Figure 4

BRF2 and DSN1 amplifications are potential driver genetic alterations in HER2-negative breast cancer cells. (A) Nuclear subcellular localization of BRF2 and DSN1 in NIH3T3 (top) and MCF10A (bottom) cells expressing BRF2-ZsGreen and DSN1-ZsGreen (scale bar, 25 μm). (B) Foci formation assay of NIH3T3 cells expressing vector control, BRF2 or DSN1 protein. Cells were fixed and stained with crystal violet 21 days after plating, and the foci were quantified (see Materials and methods). *P < 0.05, unpaired t-test.
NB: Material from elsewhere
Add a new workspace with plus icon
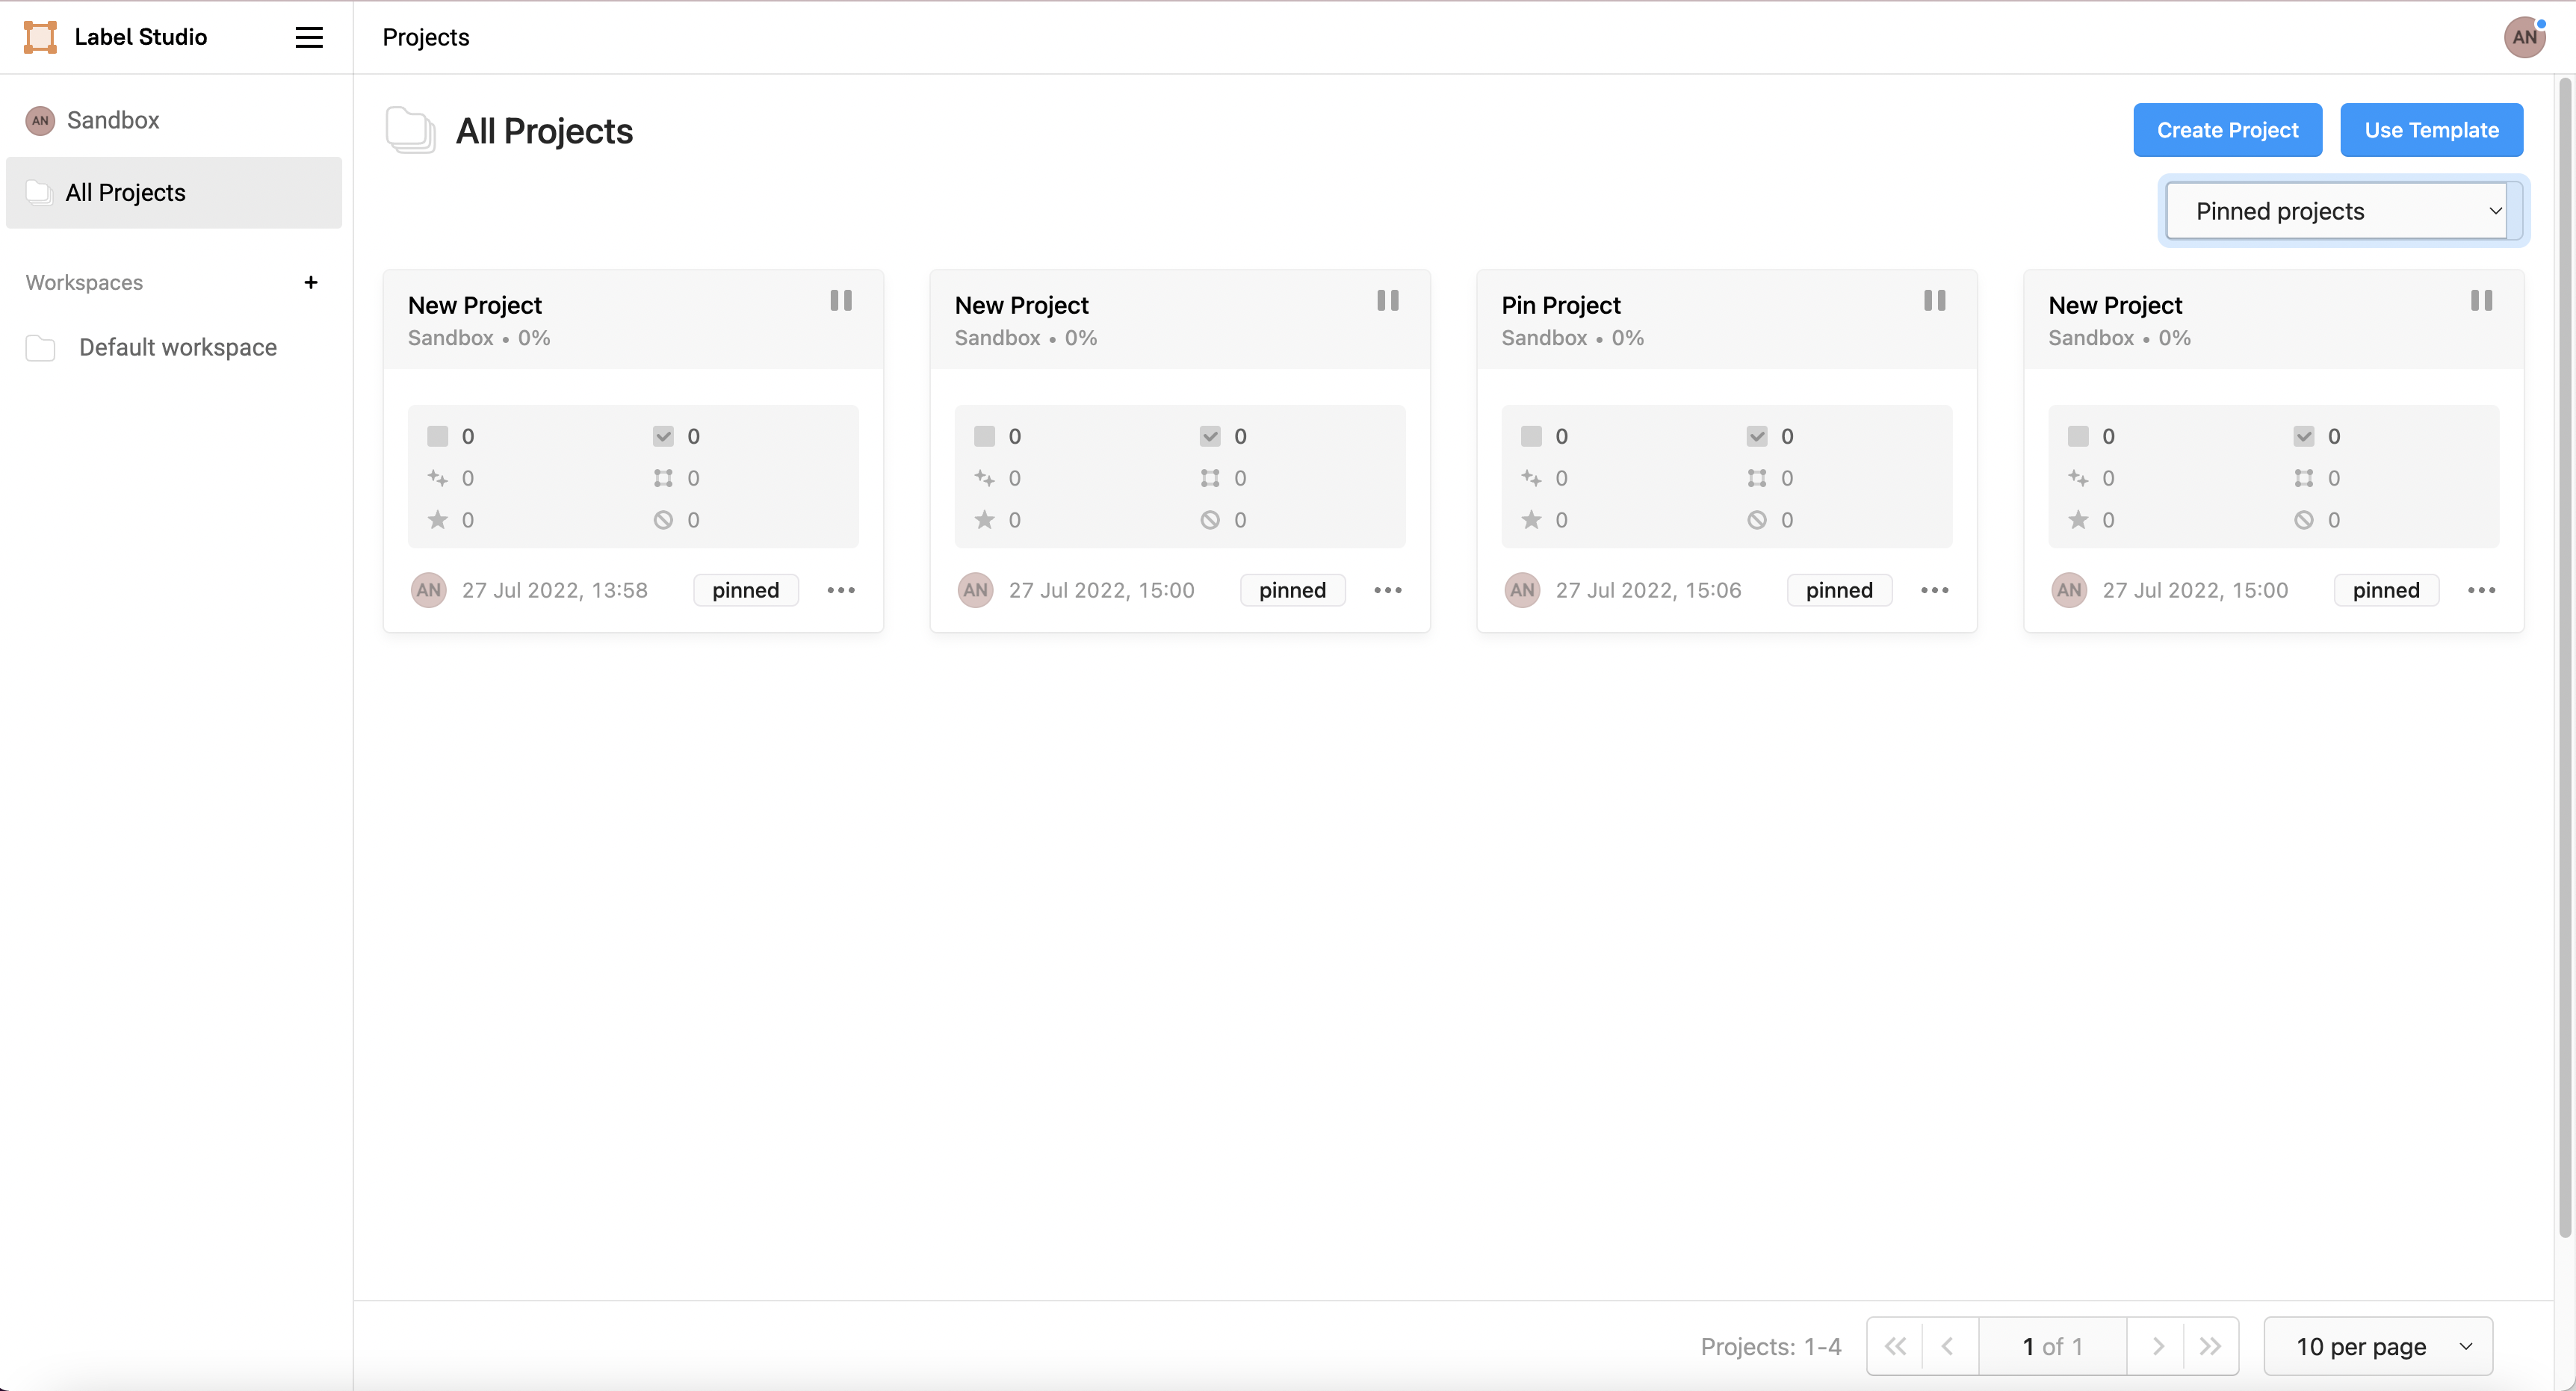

Error bars represent standard deviation of mean. (C) Anchorage-independent growth of MCF10A cells expressing vector control, BRF2 or DSN1 protein. Quantification was performed using an MTT assay (left) or by defining the number and size of colonies (right). *P < 0.05, **P < 0.01, ***P < 0.001, ****P < 0.0001, unpaired t-test. Error bars represent standard deviation of mean. (D) Impact of empty vector, BRF2 and DSN1 expression on growth and glandular architecture of MCF10A (top) and MCF12A (bottom) cells grown in three-dimensional basement membrane cultures (scale bar, 500 μm).